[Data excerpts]

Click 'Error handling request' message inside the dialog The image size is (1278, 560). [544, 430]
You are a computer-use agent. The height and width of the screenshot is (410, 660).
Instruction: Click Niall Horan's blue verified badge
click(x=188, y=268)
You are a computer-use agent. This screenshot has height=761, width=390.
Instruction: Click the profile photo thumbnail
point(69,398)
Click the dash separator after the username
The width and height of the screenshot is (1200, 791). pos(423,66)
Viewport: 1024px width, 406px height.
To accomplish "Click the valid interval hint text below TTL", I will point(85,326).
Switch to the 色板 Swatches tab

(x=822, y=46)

--

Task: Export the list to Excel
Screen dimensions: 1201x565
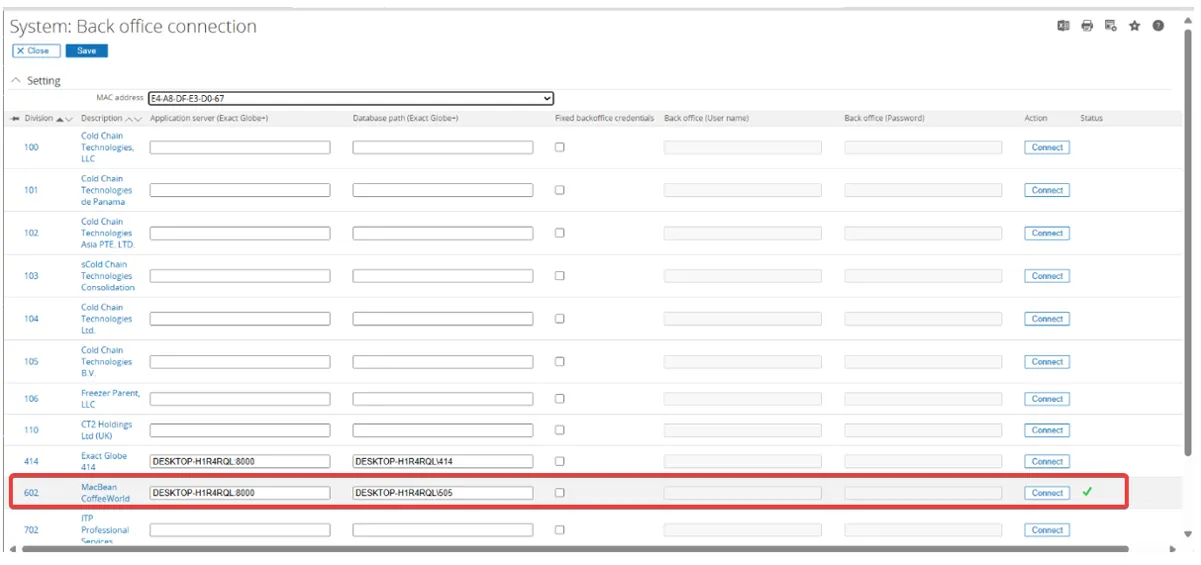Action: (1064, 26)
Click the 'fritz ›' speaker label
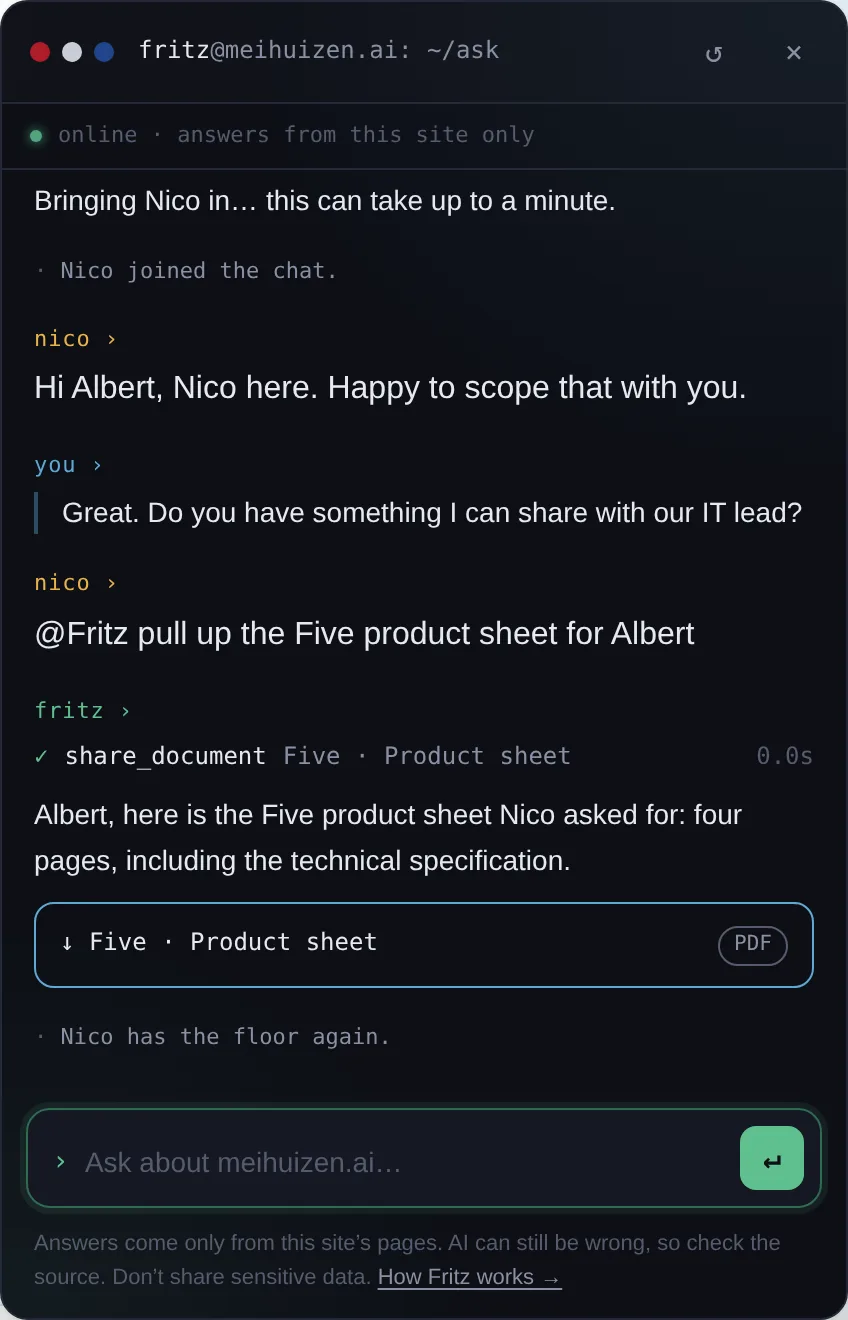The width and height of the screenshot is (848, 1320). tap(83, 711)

# TASK TO COMPLETE
Find the lines above with the word "computer". Copy them out.

# RESPONSE AREA
You are a computer-use agent. The height and width of the screenshot is (410, 660).
You are a computer-use agent. This screenshot has height=761, width=390.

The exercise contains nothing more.